9 conseils d’efficacité au jardin


Dans ce mail, vous allez découvrir 9 conseils d’efficacité au jardin (vous pouvez appeler ça rentabilité ou productivité).


Concrètement, c’est le fait d’avoir beaucoup de résultats avec peu d’efforts (ce qui n’est pas si difficile que ça quand on travaille avec le vivant).


Et oui, la permaculture c’est un truc de fainéant 😉



Même si vous pensez connaître la plupart de ces conseils, je vous invite à les lire. Vous y découvrirez un nouveau point de vue et, au pire, ça ne vous fera pas de mal de réviser vos fondamentaux !



Le paillage


Le paillage, c’est la base en permaculture (surtout en pleine terre).


Comment voulez-vous jardiner un sol vivant sans le protéger ?


Si vous n’êtes pas d’accord, je vous invite à ne pas pailler votre sol pendant une année. Ensuite, essayez d’y plonger la main.. (il y a de fortes chances pour que vous y laissiez un ongle ou deux…).


(Si vous êtes en ville, je sais qu’il est difficile de trouver du paillage en ce moment.

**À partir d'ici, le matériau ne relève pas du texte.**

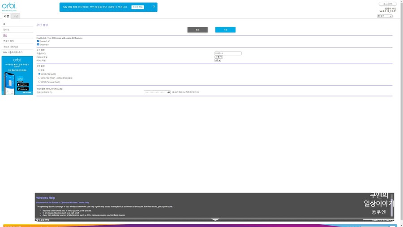
Task: Click the SSID name input field
Action: (x=228, y=53)
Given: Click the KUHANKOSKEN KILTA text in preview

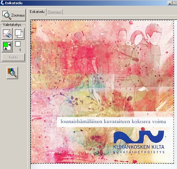Looking at the screenshot, I should (139, 147).
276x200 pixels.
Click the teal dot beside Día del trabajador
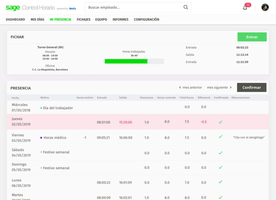pyautogui.click(x=41, y=108)
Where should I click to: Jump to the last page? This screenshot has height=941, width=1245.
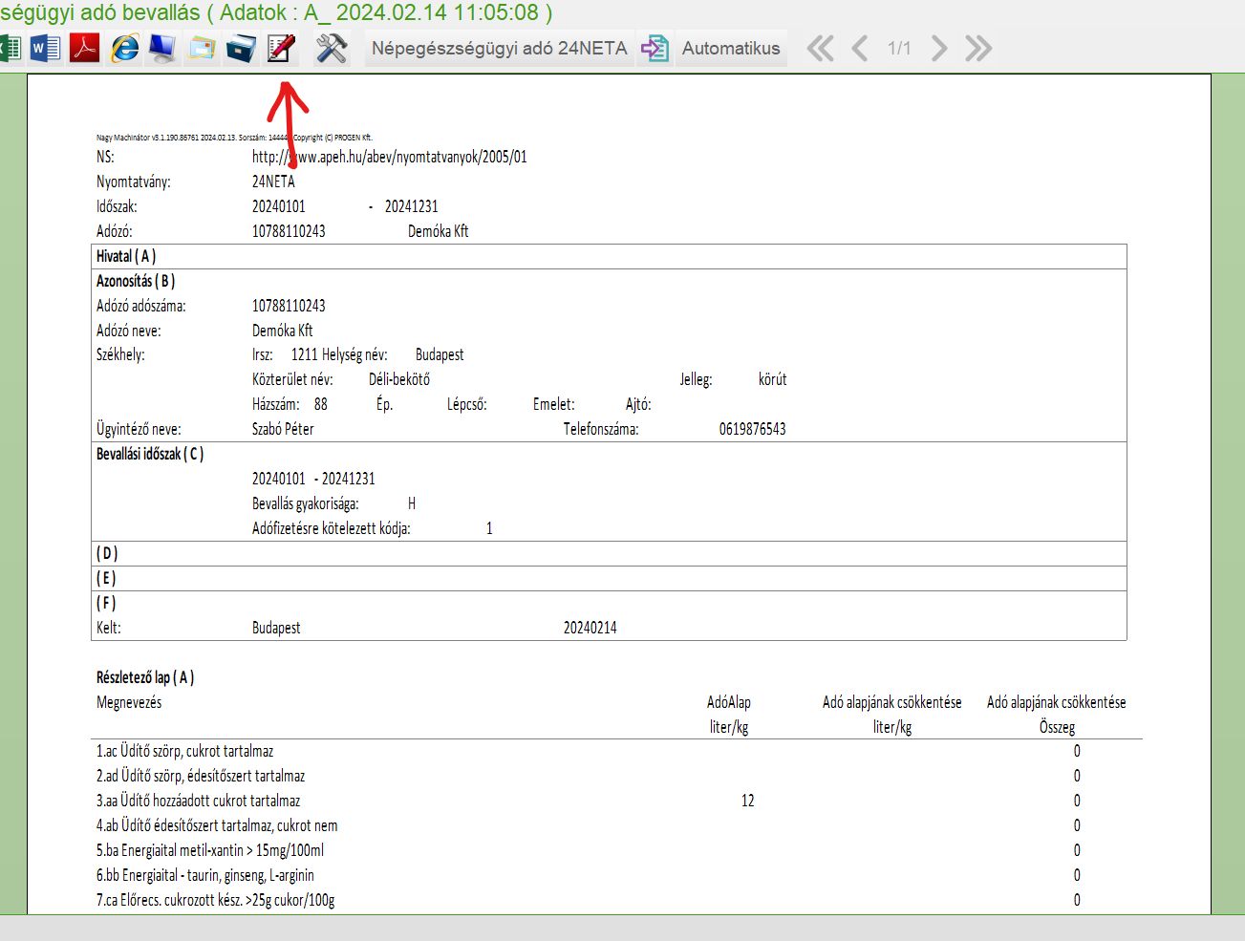978,48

Rapprochez-vous des jardins partagés. Ils ont peut-être un bon plan pour vous)



Bon. Pour résumer, pailler votre sol ou votre pot de fleurs, vous permettra de faire des économies d’arrosages, de relancer la vie du sol (vers de terre, champignons, etc.) et de limiter la pousse des herbes sauvages (très utile à certains moments de l’année).



Le compostage de surface


Le compostage de surface c’est le fait de mettre de la matière organique (comme les épluchures de fruits et légumes) à la surface de votre sol.

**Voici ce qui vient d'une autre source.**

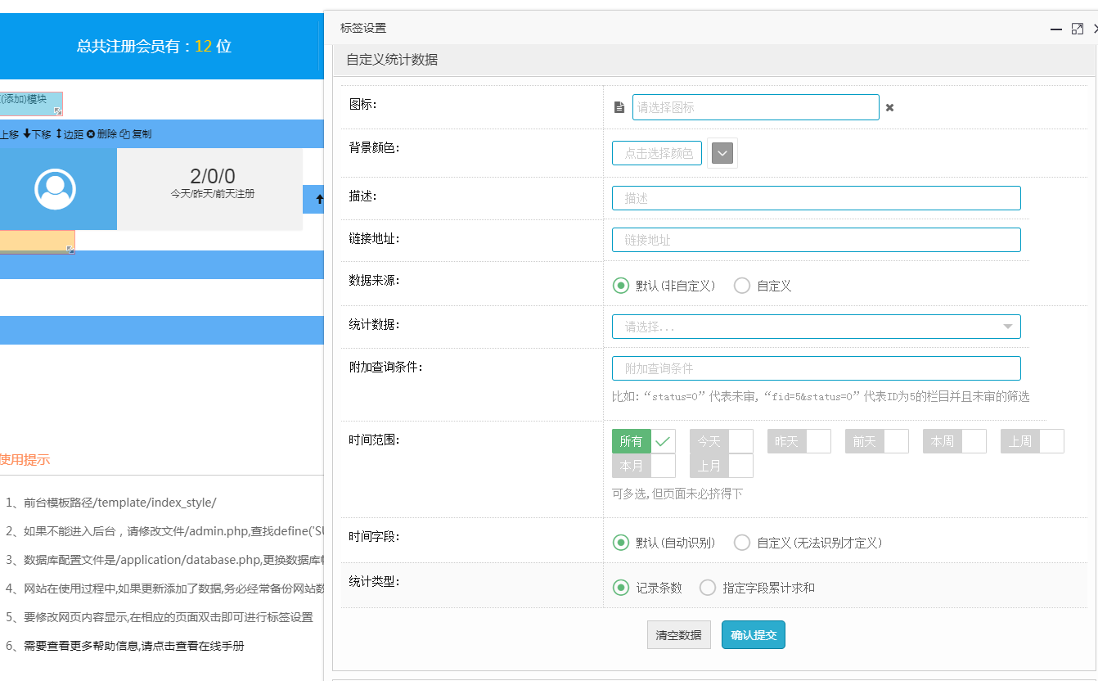
Task: Click the 清空数据 clear button
Action: tap(678, 635)
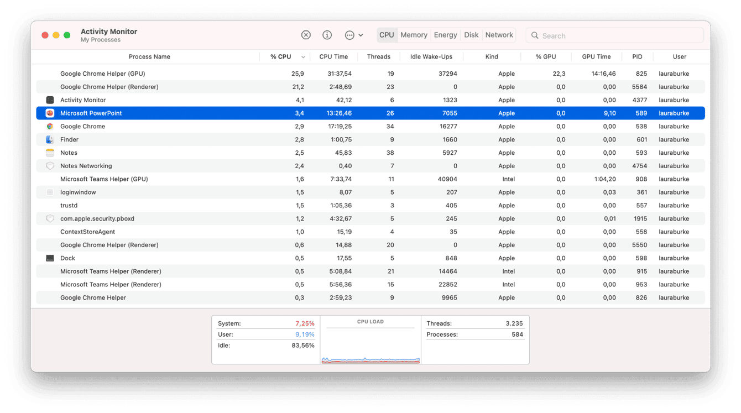Click the Notes app icon in list
The width and height of the screenshot is (741, 413).
click(x=50, y=153)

Pour rappel, le compostage de surface se pratique sous toutes les conditions (pleine terre et pots de fleurs) et toute l’année !


Le seul truc à surveiller (surtout en ville), c’est qu’il n’y est pas trop de dégâts de fait par les rongeurs ou autres (si c’est le cas, utilisez plutôt le mini-lombricomposteur).

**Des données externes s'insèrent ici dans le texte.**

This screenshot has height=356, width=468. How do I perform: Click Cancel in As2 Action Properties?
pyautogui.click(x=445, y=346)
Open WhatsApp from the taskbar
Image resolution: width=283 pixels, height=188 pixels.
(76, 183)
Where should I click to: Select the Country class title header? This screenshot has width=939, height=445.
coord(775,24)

Le compostage de surface se pratique sur et sous le paillage. Peu importe. L’un est plus esthétique que l’autre. Et sachez que le compostage sur le paillage a tendance à se déshydrater, ce qui ne le rend pas directement disponible pour votre sol.


Mais souvenez-vous d’une chose : dans la nature, la matière organique s’accumule sur le sol


Si vous ne trouvez définitivement pas de paillage, vous pouvez très bien faire du compostage de surface à même le terreau et petit à petit, il formera naturellement un paillage 😉



Pour ce qui est des bénéfices, le compostage de surface nourrit le sol, les micro-organismes qu’il héberge, les plantes et les mycorhizes.



Le compostage


Et oui, ce bon vieux composteur (ou lombricomposteur) n’est pas à négliger (surtout dans les périodes estivales où les épluchures de pastèques sont en abondance !).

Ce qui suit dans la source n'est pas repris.